§ Langkah yang Dikerjakan:
[a] Jawablah pertanyaan berikut berdasarkan teks tentang Krakatau.
(i) Sejak kapan wisata Gunung Anak Krakatau tidak bisa lagi dilakukan?
(ii) Letusan pada tanggal berapa yang diperingati lewat Festival Krakatau?
(iii) Sejak tahun berapa festival itu berlangsung?
[b] Ulangi kata demi kata bagian teks tentang Krakatau, mulai dengan "Kenangan Anak gunung" dan terus sampai "utuh (–red 27-11-21)".

§ Teks:
----------------

Kenangan Anak gunung Krakatau – Tour Krakatau – Sejak Awal 2021 Wisata Gunung Anak Krakatau sudah tidak bisa dilakukan. Karena letusan yang terjadi bulan Januari 2021, telah meluluh lantakan puncak dan terasnya. Saya update pos ini sebagai Kenangan ketika Anak Krakakatau masih utuh (–red 27-11-21)
Wisata Anak Gunung Krakatau | Dalam rangka memperingati letusan Gunung Krakatau pada 26-27 Agustus 1883, setiap tahun Dinas Pariwisatan dan Ekonomi Kreatif Propinsi Lampung menghadirkan Festival Krakatau. Dengan mengusung berbagai tema, hajatan ini sudah berlangsung sejak 1991. Isi kegiatannya sendiri berupa program promosi pariwisata dengan menggali beragam kearifan budaya sampai mempertontonkan keindahan alam.

----------------

§ Isi Kumpulan Data:
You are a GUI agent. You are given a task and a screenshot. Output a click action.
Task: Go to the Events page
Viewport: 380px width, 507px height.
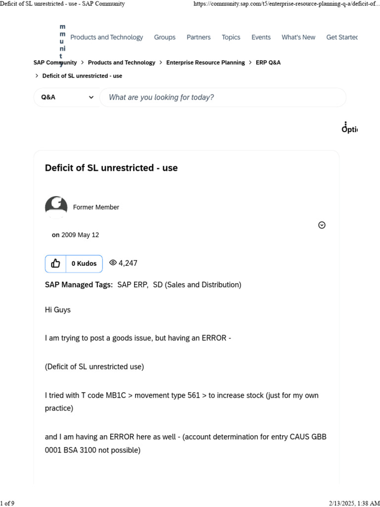point(261,37)
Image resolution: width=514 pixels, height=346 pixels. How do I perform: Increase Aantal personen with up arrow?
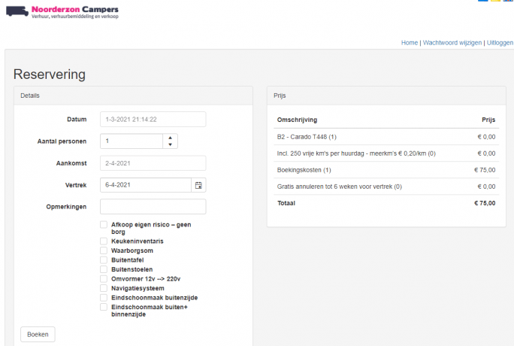click(x=171, y=138)
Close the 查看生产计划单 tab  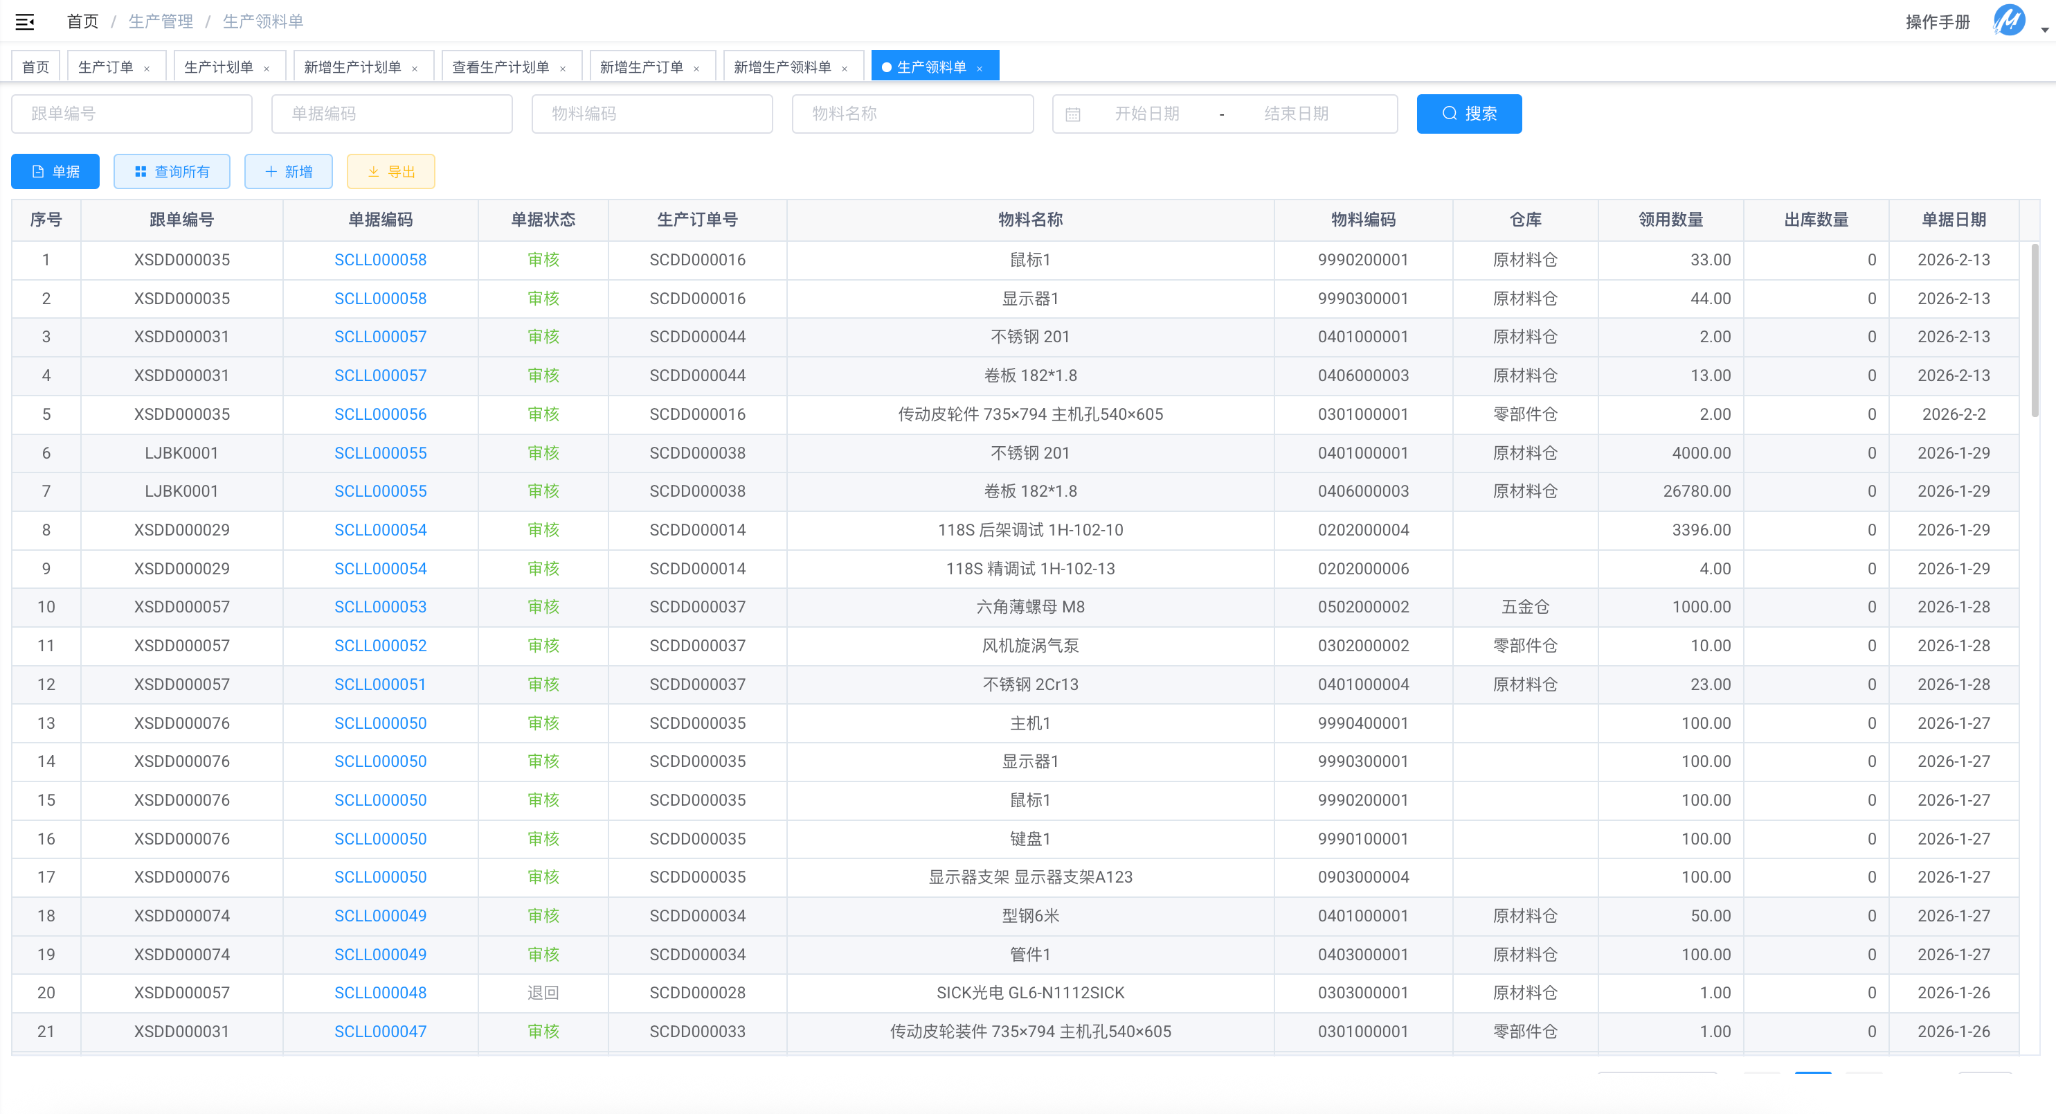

----------------

§ Daftar Jawaban:
[a]
(i) Sejak awal 2021.
(ii) Letusan Gunung Krakatau pada 26–27 Agustus 1883.
(iii) Sejak 1991.

[b]
Kenangan Anak gunung Krakatau – Tour Krakatau – Sejak Awal 2021 Wisata Gunung Anak Krakatau sudah tidak bisa dilakukan. Karena letusan yang terjadi bulan Januari 2021, telah meluluh lantakan puncak dan terasnya. Saya update pos ini sebagai Kenangan ketika Anak Krakakatau masih utuh (–red 27-11-21)